Task to complete: Two lines below mark the span: the one containing "Task: Open Escanear a USB settings" and the one containing "1235x516 pixels.". Set down both, plus every line between, exactly as they stand, and nothing else.

Task material:
○ ○ ○ ○

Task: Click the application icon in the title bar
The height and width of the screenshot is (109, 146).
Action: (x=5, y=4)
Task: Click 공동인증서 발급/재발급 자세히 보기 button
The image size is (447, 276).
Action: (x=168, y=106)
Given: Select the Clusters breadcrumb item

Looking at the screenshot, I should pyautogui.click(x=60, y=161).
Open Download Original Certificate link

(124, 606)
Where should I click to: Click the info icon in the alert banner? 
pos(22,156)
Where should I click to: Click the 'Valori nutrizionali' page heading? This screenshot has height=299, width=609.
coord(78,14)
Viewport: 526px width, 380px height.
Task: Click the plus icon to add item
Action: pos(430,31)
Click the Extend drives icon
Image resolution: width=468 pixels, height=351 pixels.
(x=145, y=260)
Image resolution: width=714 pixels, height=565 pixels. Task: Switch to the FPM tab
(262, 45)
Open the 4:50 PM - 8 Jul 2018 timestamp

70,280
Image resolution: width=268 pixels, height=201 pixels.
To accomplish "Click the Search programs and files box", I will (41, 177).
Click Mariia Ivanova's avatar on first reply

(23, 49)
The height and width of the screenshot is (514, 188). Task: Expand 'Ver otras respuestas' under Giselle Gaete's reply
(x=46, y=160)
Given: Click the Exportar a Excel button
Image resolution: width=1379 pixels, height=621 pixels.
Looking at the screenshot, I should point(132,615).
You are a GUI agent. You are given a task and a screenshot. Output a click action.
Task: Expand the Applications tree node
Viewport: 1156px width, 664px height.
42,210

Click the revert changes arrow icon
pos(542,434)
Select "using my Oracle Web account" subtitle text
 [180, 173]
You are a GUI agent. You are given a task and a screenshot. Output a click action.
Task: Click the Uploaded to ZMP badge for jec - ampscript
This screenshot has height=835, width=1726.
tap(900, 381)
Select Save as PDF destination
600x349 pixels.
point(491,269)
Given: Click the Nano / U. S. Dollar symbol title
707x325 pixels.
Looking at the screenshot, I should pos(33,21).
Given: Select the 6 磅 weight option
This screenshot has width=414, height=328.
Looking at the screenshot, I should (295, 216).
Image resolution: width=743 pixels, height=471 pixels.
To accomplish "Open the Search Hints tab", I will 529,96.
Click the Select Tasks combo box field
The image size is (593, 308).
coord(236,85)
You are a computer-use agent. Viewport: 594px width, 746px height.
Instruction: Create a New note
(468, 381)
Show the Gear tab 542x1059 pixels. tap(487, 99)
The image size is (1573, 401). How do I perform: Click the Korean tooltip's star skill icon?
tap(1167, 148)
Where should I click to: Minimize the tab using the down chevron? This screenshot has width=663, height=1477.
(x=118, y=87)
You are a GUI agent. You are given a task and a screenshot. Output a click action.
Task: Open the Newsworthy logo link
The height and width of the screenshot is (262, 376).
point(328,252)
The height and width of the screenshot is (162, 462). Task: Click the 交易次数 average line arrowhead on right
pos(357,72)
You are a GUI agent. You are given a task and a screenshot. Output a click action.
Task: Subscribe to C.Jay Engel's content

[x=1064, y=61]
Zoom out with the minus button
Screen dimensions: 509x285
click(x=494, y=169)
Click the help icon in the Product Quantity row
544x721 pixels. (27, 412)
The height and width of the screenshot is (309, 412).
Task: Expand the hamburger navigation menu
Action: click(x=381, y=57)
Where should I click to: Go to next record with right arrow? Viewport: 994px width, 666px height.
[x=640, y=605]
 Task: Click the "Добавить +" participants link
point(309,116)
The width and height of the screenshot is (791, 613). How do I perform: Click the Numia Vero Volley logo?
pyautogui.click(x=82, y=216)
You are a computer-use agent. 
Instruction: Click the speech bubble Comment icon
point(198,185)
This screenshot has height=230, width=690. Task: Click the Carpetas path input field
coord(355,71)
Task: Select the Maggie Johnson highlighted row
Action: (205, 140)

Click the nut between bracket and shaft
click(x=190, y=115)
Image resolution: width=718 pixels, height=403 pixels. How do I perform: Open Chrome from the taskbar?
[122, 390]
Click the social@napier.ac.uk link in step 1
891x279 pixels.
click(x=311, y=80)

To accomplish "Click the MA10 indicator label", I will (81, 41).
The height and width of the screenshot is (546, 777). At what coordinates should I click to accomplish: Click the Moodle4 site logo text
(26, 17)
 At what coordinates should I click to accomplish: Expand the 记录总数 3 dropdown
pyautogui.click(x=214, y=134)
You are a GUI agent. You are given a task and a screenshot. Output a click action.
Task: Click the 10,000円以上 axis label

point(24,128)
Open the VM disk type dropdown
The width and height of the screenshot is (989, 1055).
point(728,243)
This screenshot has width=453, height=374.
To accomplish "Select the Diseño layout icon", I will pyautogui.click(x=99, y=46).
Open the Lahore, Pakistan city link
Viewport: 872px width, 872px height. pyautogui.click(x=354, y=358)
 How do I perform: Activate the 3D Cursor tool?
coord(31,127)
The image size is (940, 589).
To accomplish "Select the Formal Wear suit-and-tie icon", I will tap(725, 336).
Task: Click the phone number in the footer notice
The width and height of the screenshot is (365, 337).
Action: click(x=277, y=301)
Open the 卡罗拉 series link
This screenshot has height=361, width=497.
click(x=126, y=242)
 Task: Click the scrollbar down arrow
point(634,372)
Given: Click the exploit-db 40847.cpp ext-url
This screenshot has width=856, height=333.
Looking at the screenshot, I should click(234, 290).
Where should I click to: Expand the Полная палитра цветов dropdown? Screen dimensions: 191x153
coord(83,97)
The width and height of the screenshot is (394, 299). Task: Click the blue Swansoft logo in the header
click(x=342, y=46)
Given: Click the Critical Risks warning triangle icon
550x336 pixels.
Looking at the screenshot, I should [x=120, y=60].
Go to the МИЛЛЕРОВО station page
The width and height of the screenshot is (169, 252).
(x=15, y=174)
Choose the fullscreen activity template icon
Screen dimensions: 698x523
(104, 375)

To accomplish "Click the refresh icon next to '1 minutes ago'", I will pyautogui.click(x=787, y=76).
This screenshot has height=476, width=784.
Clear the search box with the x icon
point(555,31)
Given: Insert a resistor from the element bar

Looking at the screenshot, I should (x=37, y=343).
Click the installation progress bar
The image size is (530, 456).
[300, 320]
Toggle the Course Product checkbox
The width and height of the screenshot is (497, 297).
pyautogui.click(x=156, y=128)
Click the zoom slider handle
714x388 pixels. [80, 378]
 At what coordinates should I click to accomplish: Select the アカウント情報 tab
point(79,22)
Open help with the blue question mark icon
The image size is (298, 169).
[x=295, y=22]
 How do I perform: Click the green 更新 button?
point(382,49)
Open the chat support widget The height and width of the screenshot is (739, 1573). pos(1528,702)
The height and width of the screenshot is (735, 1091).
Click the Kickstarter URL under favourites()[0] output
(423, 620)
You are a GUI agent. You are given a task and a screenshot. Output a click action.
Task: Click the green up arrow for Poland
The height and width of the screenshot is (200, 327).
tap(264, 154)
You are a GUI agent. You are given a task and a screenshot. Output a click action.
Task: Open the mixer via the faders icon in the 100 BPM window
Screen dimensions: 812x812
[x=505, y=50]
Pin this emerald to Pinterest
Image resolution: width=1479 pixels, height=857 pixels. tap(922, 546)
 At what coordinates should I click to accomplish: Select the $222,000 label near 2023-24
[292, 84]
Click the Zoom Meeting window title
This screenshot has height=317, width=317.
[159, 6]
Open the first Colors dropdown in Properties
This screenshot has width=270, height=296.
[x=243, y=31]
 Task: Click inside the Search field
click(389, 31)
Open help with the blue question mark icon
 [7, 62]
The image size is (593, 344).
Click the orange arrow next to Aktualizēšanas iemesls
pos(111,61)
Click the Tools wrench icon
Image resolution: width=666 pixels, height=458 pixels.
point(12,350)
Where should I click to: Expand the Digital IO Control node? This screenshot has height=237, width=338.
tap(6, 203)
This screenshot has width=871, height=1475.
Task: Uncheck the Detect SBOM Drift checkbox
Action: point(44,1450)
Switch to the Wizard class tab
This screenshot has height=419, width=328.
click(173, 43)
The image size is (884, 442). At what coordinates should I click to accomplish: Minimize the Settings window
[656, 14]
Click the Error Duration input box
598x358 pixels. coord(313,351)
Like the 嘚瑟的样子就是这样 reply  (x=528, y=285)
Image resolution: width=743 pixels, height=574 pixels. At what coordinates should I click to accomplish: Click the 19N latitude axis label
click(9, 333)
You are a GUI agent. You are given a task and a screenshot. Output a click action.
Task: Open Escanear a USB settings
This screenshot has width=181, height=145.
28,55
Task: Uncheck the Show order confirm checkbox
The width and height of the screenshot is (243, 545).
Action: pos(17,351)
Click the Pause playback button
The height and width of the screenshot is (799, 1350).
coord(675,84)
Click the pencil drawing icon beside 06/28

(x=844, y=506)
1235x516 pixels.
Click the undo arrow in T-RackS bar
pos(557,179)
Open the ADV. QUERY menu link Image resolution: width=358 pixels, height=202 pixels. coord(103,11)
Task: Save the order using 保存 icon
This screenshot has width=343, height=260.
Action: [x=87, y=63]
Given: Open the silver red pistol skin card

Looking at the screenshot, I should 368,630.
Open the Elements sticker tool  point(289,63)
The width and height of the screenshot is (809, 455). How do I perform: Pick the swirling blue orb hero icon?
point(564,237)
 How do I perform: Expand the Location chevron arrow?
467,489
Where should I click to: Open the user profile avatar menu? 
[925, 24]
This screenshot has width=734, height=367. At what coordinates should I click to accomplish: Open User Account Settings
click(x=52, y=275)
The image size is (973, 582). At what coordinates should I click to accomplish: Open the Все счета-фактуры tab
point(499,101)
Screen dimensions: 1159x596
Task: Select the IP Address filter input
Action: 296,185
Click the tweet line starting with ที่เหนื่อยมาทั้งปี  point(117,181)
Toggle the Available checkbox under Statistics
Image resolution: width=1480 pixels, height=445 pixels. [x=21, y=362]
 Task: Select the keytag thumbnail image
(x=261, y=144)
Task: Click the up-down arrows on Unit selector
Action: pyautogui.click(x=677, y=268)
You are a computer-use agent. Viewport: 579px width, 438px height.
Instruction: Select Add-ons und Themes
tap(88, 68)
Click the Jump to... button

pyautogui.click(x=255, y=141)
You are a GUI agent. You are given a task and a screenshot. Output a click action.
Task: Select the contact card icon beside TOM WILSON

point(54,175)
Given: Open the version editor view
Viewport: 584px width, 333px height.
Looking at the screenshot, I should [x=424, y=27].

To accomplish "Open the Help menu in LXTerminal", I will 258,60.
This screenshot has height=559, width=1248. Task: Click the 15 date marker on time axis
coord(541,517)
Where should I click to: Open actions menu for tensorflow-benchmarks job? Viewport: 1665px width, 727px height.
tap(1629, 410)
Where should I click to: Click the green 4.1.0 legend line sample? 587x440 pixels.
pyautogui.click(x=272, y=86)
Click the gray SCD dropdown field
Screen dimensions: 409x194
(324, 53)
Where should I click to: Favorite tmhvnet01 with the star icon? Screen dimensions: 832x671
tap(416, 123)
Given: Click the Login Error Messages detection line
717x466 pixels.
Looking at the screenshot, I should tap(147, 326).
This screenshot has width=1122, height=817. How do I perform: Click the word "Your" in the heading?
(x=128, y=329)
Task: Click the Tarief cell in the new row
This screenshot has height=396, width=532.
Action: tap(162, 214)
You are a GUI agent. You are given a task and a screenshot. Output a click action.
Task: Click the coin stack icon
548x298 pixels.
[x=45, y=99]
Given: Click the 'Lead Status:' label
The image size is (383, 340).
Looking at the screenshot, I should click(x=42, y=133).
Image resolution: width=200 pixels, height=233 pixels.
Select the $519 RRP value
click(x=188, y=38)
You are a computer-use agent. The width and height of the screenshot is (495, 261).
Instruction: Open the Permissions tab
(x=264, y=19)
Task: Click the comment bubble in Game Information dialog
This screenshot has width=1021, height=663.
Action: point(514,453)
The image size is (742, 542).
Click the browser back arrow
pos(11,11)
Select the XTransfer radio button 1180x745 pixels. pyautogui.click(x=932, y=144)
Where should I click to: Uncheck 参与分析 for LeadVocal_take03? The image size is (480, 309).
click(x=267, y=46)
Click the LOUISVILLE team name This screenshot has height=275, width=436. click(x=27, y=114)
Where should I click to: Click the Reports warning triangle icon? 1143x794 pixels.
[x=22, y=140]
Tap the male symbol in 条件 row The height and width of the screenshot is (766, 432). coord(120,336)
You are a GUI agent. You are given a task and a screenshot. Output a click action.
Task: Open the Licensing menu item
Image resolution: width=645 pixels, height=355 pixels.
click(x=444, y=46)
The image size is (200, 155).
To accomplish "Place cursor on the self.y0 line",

○ ○ ○ ○

Reply:
Task: Open Escanear a USB settings
This screenshot has width=181, height=145.
28,55
Task: Uncheck the Show order confirm checkbox
The width and height of the screenshot is (243, 545).
Action: pos(17,351)
Click the Pause playback button
The height and width of the screenshot is (799, 1350).
coord(675,84)
Click the pencil drawing icon beside 06/28

(x=844, y=506)
1235x516 pixels.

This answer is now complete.